Shanti Mohling, M.D., Endometriosis Specialist, Minimally Invasive Gynecologic Surgeon
City: Portland, OR, USA
Philosophy: I believe endometriosis has multifactorial origins. Regarding surgical management, I treat it as though its origin begins with development during embryogenesis as the müllerian system is migrating. I believe most patients with endometriosis are born with it and that it flourishes during menarche with advent of hormonal changes. I also believe that there is a component of environmental impact such that a patient with genetic predisposition (and abnormal cells from embryogenesis) may do worse with an inflammatory environment (foods, pollution, stress, etc.). However, I believe that complete excision should mostly arrest disease and my treatment is based on mullerianosis as the genesis.
Medication: I work with patients in a collaborative fashion to arrive at the best option for each individual.
Hormonal therapies: Progestin-only contraceptives, combination oral contraceptives, Levonorgestrel IUD, Nexplanon occasionally. I almost never offer Depo Medroxyprogesterone acetate (due to side-effects) or GnRH analogs (due to side-effect profile and long-term negative effects). I have worked with bioidentical hormone therapy for over 20 years and also incorporate that when appropriate, such as in patients who have undergone surgical menopause or patients who do not tolerate synthetic hormonal therapy.

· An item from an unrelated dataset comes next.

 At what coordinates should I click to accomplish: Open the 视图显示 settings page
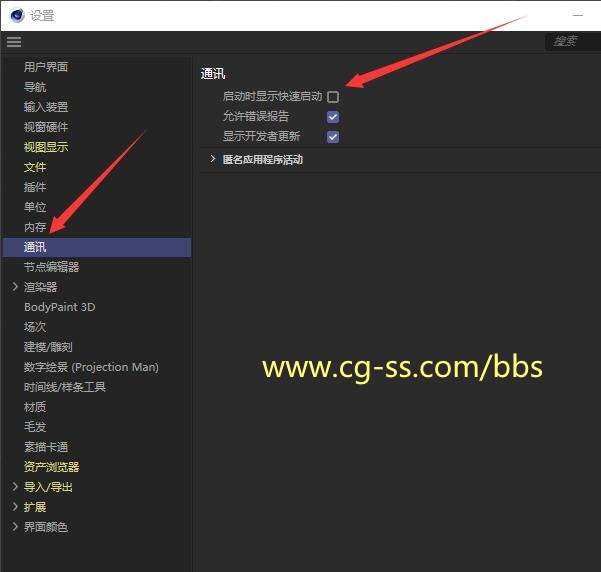point(46,147)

For pain: NSAIDS, occasionally narcotics, naltrexone and occasionally Medical Marijuana when appropriate. Sometimes neuromodulators such as gabapentin and pregabalin. I often recommend amitriptyline, especially in the case of interstitial cystitis. Finally, I sometimes prescribe compounded vaginal suppositories which may include valium, baclofen or ketamine.
I also use Botox for pelvic floor myalgia on a routine basis.
Approach to Persistent Pain After Surgery: I believe most pelvic pain is multifactorial: endometriosis, interstitial cystitis, bowel dysfunction (to include IBS, SIBO, Intestinal Permeability, gastroparesis), myofascial pain and neuropathic pain. At the initial work-up, I attempt to identify each of these contributors. Yesterday, I saw a postop patient who had had extensive endometriosis excised and confirmed by pathology. She had persistent pain. We reviewed her history of bowel symptoms, history of schistosomiasis and giardia (she had worked in Africa) as well as an exam suggesting pelvic floor myalgia. She will now work with a functional medicine specialist and pelvic floor physical therapist. We also discussed hormonal options (progesterone has a distinct effect on gastric function). This is very typical of my approach.